Value of the New 5-Tiered Prostate Cancer Grade Group System on Predicting Oncological Outcomes for Radical Prostatectomy Population in Korea
10.22465/kjuo.2018.16.2.75
- Author:
Minhyun CHO
1
;
Sangjun YOO
;
Juhyun PARK
;
Chang Wook JEONG
;
Ja Hyeon KU
;
Cheol KWAK
;
Hyeon Hoe KIM
;
Min Chul CHO
;
Hyeon JEONG
Author Information
1. Department of Urology, Seoul National University Hospital, Seoul, Korea.

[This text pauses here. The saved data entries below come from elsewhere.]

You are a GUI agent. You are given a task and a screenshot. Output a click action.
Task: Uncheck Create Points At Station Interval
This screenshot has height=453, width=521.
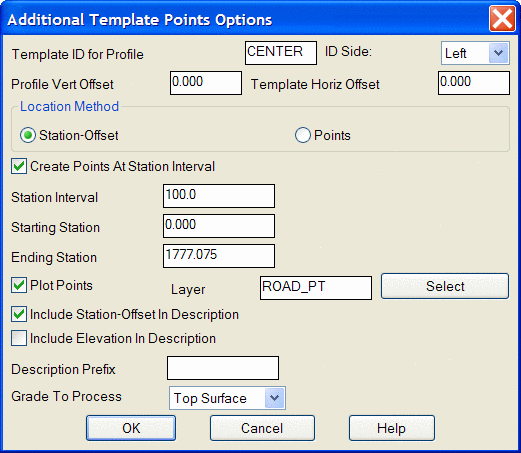[19, 166]
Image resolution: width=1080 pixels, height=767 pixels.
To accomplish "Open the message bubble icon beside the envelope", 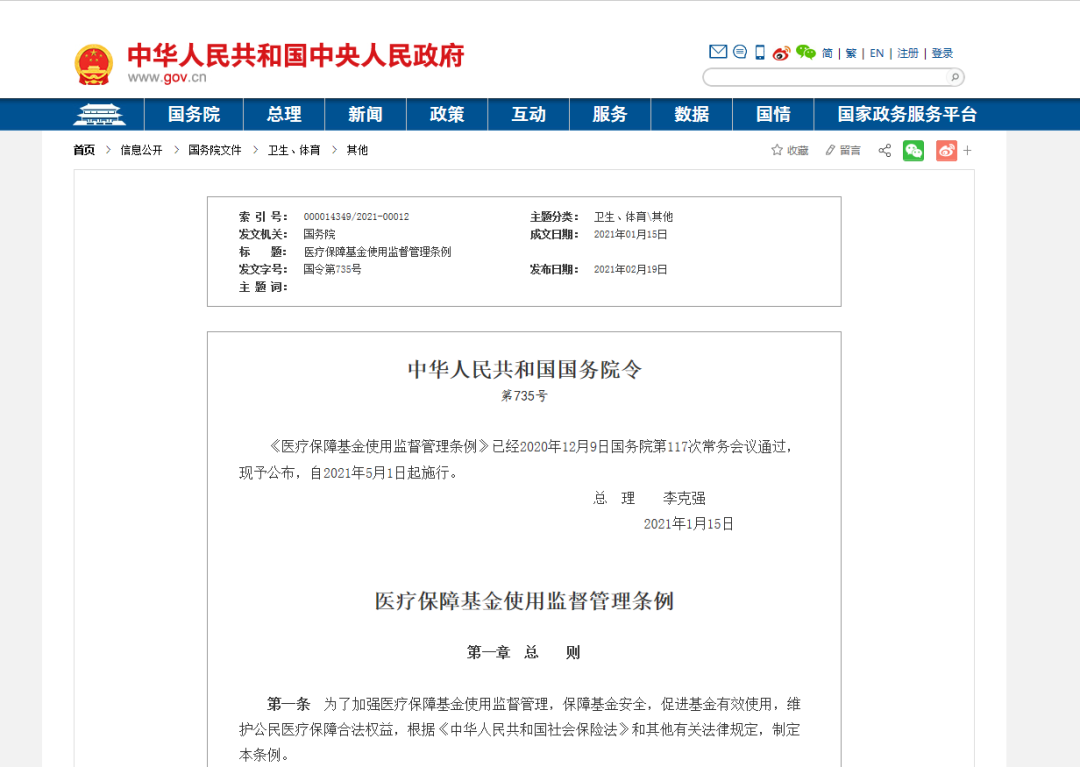I will (x=739, y=52).
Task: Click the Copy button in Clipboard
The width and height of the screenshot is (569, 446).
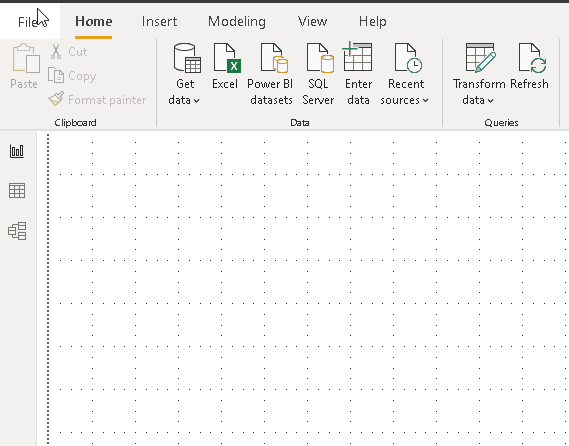Action: click(72, 76)
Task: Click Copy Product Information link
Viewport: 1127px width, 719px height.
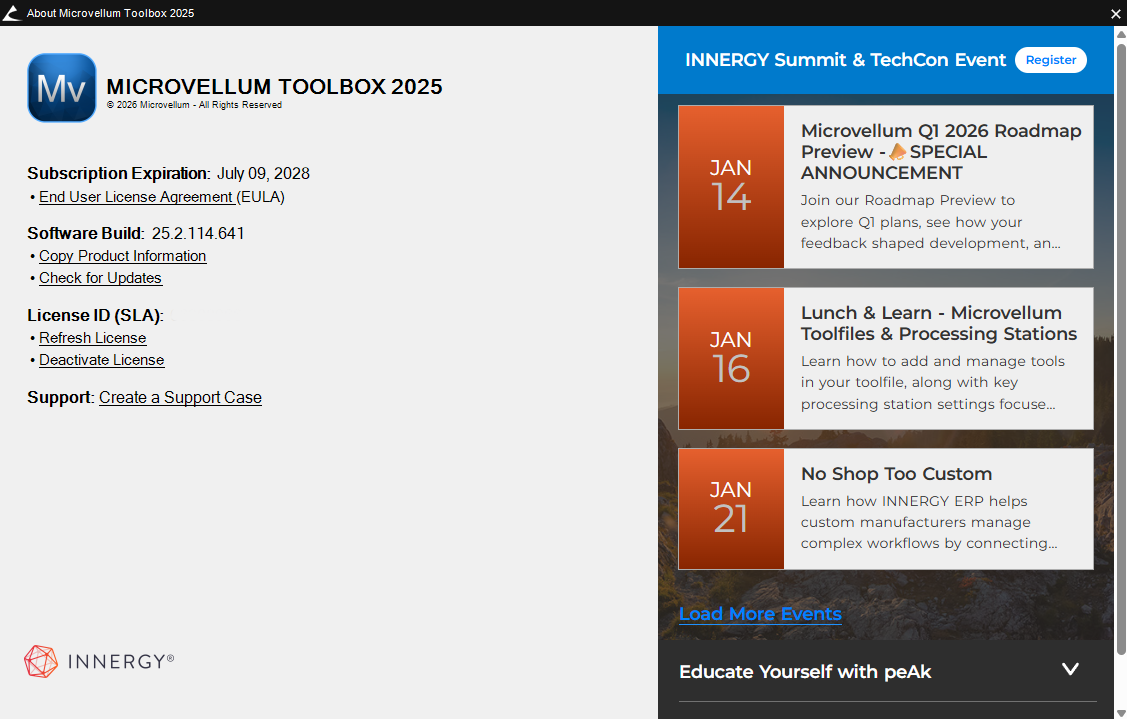Action: pyautogui.click(x=122, y=256)
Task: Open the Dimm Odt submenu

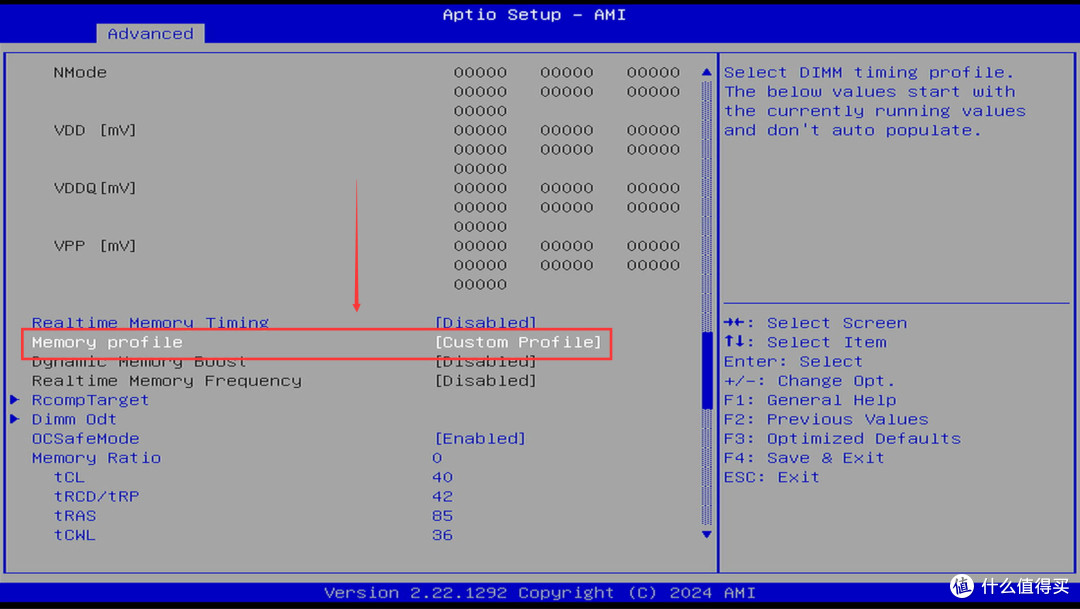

- Publication Type:Original Article
- Keywords:
Neoplasm grading;
Prostate neoplasms;
Prostatectomy;
Recurrence
- MeSH:
Biopsy;
Follow-Up Studies;
Humans;
Korea;
Magnetic Resonance Imaging;
Multivariate Analysis;
Neoplasm Grading;
Pathology;
Prostate;
Prostate-Specific Antigen;
Prostatectomy;
Prostatic Neoplasms;
Recurrence
- From:Korean Journal of Urological Oncology
2018;16(2):75-81
- CountryRepublic of Korea
- Language:English
-
Abstract:
PURPOSE: We evaluated the prognostic value of the 5-tiered grade group in Korean patients who underwent radical prostatectomy. MATERIALS AND METHODS: Between 1996 and 2016, a number of 2,883 consecutive patients who underwent radical prostatectomy were included for the analysis. The impacts of biopsy and pathologic grade group on predicting biochemical recurrence (BCR) were assessed using multivariate analysis. Median follow-up duration was 49.0 months. RESULTS: Mean age was 66.5 years and prostate-specific antigen (PSA) was 11.8 ng/mL. Prostate cancer was locally advanced on magnetic resonance imaging in 13.4%. Biopsy grade group was as follows: 1 (46.8%), 2 (19.8%), 3 (14.2%), 4 (14.1%), and 5 (5.1%). Pathology stage was ≤T2 in 63.6%, T3a in 26.0%, and T3b/T4 in 10.4% patients. Pathologic grade was as follows: 1 (31.3%), 2 (37.9%), 3 (20.2%), 4 (4.7%), and 5 (5.1%). In multivariate analysis using biopsy-related variables, biopsy grade group (1, reference; 2, hazard ratio [HR], 1.771; p=0.001; 3, HR, 2.736; p < 0.001; 4, HR, 2.966; p < 0.001; 5, HR, 3.707; p < 0.001) was associated with BCR-free survival, PSA level and % positive core. In multivariate analysis using pathologic outcomes, pathologic grade group (1, reference; 2, HR, 1.882; p < 0.001; 3, HR, 3.352; p < 0.001; 4, HR, 3.890; p < 0.001; 5, HR: 3.118, p < 0.001) was associated with BCR-free survival in addition to pathologic stage and positive surgical margin. CONCLUSIONS: New 5-tiered grading system could be useful for predicting oncological outcomes in Korean patients although its role for distinguishing outcomes between patients with grade groups 3–5 need to be validated before wide application of this grade system in Korea.